Hainan Airlines targets CNY8 billion in share sale
July 18, 2011 Category Members' News, Weekly
Hainan Airlines will raise CNY8 billion through a private share placement to help pay for a fleet expansion. The carrier will expand faster than rivals Air China, China Eastern Airlines and China Southern Airlines, with plans to increase it fleet 25% to 125 aircraft by the end of this year. Over the next three years, the number of aircraft will increase 20% each year. To finance its rapidly growing fleet – eight Boeing 787s will be delivered this year – Hainan Airlines has raised its total liability to CNY59.7 billion, including a CNY5 billion bond sold in May.
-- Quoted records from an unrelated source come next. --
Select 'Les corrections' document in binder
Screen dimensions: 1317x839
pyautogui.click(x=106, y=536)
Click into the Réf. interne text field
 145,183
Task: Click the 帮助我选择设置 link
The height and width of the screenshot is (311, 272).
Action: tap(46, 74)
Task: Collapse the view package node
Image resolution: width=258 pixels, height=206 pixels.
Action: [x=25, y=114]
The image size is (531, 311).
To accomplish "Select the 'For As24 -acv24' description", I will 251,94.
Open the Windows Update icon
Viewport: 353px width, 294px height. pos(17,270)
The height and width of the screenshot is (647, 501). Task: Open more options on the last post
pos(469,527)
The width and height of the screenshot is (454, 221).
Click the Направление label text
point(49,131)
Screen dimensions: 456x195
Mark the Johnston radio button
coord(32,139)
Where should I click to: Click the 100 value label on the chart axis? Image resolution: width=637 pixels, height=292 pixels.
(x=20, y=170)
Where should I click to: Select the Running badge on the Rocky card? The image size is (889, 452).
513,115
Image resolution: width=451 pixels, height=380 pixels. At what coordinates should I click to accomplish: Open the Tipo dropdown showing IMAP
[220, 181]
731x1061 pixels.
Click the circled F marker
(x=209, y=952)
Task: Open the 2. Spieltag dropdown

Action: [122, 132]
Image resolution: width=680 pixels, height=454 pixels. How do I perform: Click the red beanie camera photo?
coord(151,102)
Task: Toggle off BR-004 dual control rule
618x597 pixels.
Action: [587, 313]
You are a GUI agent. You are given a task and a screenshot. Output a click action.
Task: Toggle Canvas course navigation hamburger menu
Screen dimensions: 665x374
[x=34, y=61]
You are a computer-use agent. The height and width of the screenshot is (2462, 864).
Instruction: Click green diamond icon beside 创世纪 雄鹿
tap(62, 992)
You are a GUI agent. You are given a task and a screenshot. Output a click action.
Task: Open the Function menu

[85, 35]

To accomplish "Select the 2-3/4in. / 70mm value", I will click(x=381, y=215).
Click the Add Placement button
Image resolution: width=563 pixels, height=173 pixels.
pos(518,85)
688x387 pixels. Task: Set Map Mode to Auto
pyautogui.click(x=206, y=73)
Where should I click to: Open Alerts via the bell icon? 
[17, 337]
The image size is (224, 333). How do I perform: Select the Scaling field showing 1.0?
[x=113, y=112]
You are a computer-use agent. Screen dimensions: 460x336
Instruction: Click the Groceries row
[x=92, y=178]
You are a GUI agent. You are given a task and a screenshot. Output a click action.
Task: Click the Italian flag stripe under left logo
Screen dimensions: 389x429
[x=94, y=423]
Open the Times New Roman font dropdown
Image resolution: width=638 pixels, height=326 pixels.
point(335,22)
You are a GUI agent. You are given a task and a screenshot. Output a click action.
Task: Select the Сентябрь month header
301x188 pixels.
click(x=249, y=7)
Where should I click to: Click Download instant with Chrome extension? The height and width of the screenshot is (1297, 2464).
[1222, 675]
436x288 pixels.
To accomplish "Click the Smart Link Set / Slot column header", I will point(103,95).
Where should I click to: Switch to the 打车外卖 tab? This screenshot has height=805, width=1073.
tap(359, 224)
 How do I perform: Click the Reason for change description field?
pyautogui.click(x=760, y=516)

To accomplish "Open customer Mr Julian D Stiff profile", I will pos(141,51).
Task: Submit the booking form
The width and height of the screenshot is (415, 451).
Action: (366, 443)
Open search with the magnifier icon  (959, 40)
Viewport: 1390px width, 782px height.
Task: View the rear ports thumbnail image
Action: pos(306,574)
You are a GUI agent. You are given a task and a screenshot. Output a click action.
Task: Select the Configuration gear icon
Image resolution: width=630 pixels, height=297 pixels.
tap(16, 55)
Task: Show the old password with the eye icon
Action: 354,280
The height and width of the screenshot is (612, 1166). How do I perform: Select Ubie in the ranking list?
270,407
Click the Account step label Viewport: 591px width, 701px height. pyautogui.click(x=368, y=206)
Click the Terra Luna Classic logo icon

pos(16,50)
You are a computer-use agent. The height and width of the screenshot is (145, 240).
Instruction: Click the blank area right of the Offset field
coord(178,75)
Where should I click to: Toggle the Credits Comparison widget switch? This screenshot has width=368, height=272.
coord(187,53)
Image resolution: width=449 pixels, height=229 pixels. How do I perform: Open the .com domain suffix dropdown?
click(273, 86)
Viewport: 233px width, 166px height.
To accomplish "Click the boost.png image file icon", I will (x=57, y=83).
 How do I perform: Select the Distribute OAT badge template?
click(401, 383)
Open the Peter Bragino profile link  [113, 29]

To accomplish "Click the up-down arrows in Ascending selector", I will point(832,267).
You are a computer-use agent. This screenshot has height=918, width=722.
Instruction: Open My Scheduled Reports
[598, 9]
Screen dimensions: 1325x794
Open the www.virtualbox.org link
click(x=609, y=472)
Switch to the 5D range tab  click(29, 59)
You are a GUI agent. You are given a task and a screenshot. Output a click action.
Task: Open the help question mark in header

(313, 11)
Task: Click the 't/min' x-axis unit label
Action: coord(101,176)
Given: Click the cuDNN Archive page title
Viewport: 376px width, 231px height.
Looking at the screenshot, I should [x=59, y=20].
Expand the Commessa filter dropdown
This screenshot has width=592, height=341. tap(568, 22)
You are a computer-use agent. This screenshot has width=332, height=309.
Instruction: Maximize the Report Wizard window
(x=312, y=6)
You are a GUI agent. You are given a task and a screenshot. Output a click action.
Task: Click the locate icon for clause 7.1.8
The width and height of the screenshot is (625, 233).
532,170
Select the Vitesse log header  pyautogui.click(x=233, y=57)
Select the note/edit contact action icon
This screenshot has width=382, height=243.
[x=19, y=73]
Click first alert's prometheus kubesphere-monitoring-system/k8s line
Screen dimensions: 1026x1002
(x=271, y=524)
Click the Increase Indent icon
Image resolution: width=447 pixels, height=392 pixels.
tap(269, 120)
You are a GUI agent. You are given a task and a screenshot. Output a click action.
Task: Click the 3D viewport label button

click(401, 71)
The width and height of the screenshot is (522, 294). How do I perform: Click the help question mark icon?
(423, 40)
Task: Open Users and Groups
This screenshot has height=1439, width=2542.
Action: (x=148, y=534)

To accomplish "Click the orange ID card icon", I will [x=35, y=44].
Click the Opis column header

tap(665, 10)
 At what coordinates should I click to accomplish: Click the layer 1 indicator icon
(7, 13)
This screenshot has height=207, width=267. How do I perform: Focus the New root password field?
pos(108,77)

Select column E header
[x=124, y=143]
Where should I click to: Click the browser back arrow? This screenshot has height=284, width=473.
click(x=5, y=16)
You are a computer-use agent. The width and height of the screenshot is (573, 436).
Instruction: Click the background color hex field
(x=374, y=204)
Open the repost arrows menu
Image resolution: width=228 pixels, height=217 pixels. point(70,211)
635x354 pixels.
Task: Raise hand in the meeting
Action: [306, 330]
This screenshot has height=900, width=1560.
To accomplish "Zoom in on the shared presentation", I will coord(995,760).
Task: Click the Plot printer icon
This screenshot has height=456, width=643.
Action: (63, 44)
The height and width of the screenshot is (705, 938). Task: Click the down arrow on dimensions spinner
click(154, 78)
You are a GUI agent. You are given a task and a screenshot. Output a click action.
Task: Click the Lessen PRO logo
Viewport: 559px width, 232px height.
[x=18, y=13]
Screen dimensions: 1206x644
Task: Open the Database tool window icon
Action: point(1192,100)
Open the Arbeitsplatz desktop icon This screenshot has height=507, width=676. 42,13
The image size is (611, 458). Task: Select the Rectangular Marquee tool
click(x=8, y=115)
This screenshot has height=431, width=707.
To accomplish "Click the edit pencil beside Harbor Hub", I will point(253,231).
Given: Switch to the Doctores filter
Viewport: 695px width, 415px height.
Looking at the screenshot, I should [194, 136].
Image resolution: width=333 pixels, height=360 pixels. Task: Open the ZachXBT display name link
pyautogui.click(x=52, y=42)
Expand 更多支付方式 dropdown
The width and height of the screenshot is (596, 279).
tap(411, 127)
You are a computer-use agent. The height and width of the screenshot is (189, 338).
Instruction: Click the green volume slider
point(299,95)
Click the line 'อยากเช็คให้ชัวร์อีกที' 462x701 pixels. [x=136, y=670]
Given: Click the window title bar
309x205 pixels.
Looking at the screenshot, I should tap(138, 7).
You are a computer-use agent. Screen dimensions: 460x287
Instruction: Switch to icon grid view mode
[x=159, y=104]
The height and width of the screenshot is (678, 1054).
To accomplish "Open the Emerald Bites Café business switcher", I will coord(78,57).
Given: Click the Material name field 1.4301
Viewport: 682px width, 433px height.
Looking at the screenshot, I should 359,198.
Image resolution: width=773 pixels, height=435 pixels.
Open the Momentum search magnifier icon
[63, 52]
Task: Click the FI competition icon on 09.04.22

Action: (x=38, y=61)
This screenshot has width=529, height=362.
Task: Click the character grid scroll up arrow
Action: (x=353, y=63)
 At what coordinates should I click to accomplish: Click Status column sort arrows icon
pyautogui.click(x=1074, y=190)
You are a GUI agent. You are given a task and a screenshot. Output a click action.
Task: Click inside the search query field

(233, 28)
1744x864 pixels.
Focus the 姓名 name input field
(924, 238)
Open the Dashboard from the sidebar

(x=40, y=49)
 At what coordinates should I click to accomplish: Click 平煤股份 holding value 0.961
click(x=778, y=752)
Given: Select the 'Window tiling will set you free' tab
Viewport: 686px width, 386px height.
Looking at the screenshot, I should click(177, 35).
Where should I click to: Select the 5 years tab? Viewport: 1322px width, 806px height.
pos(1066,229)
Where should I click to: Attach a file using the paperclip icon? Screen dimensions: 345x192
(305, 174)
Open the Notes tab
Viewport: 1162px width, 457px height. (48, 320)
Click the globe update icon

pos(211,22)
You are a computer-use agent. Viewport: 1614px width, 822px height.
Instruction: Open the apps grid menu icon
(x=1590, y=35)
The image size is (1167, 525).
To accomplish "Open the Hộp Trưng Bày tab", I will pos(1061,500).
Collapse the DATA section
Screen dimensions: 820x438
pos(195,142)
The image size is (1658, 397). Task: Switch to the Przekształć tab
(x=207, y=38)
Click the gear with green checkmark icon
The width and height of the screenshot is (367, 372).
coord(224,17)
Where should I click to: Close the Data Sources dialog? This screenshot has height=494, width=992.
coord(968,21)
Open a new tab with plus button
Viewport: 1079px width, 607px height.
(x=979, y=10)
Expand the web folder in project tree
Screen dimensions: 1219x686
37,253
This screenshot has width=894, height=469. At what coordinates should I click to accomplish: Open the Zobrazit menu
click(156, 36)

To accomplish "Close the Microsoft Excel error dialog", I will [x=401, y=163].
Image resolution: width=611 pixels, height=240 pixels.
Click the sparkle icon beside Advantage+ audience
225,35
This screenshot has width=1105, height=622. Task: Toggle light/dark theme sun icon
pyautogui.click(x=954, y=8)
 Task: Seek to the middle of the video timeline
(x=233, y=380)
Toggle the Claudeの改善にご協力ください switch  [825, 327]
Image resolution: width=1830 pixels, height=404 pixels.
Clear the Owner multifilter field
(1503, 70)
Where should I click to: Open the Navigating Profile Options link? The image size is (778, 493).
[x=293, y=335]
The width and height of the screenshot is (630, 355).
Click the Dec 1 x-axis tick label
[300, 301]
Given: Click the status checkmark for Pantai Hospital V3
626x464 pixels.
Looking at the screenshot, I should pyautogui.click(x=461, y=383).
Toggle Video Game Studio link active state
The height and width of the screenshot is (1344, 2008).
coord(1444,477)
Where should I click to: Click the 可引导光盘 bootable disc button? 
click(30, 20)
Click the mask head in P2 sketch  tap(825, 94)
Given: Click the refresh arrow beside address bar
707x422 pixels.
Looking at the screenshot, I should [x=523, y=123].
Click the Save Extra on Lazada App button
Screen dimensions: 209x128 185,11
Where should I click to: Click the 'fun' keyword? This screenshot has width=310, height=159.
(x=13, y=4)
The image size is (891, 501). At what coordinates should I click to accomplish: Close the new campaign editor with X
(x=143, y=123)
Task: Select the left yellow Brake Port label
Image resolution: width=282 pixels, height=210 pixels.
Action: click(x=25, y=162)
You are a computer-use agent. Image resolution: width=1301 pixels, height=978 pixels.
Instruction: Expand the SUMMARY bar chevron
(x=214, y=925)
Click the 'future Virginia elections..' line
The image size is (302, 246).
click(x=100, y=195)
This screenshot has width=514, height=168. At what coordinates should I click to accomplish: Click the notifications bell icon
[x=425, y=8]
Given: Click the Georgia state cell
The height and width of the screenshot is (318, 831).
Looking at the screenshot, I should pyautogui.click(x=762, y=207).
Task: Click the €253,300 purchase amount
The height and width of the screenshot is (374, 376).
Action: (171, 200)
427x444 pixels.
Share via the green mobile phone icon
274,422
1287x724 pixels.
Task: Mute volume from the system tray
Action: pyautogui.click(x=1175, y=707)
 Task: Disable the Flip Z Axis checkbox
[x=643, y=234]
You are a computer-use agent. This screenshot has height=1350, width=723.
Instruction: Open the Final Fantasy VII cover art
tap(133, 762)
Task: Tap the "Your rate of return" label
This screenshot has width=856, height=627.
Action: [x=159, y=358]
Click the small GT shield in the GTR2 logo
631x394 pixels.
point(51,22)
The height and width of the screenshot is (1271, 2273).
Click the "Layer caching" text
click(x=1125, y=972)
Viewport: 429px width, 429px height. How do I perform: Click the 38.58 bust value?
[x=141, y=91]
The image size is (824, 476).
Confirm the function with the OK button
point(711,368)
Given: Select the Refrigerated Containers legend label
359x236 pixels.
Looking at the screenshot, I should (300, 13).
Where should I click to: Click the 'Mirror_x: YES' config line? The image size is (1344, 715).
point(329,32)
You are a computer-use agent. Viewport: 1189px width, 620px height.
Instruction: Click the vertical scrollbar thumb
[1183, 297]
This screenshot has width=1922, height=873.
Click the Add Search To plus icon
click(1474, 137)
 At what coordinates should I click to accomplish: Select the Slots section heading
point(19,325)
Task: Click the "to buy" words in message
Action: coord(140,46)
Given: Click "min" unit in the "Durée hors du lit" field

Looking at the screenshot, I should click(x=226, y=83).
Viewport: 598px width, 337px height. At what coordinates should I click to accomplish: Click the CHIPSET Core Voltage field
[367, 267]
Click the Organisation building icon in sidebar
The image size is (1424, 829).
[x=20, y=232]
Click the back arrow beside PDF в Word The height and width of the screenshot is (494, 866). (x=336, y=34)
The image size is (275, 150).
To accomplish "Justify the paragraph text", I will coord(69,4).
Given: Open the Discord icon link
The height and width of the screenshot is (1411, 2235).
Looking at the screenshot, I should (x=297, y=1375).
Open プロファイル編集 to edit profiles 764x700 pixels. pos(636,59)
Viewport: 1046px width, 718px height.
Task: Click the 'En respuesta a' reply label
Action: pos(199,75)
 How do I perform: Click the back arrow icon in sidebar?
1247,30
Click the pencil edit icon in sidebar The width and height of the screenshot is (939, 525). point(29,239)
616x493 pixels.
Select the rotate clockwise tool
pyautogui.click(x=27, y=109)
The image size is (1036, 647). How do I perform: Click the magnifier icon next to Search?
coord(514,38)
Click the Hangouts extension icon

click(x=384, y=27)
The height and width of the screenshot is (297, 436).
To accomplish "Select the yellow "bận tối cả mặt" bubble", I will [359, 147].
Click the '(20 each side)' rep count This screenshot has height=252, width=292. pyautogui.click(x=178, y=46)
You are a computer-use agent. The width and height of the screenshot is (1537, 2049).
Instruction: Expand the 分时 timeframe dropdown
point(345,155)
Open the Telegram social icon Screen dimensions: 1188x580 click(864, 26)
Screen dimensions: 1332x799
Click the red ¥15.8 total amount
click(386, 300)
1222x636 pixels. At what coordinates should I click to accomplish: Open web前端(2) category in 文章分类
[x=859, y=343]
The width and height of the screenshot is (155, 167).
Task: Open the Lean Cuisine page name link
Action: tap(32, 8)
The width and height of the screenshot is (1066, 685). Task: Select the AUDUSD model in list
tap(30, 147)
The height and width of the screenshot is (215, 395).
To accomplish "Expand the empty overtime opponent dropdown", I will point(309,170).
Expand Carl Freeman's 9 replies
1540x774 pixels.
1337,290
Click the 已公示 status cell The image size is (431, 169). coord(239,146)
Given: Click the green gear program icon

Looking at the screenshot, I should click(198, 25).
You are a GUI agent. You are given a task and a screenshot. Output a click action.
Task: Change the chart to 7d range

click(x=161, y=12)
Its debt-asset ratio rose to 81.5% in May. After the share sale, the debt-asset ratio of the company will drop to 71.36%. About CNY6 billion from the proceeds will be used to repay bank loans due between January and April next year. Grand China Airlines, which owns 41.6% of Hainan Airlines, is also considering selling shares to finance its fleet expansion. Hainan Air had 100 aircraft at the end of last year, with most of them B737-800s. The airline serves 90 domestic and international cities and operates 500 routes from nine bases, including Haikou, Beijing, Xian, Lanzhou and Dalian.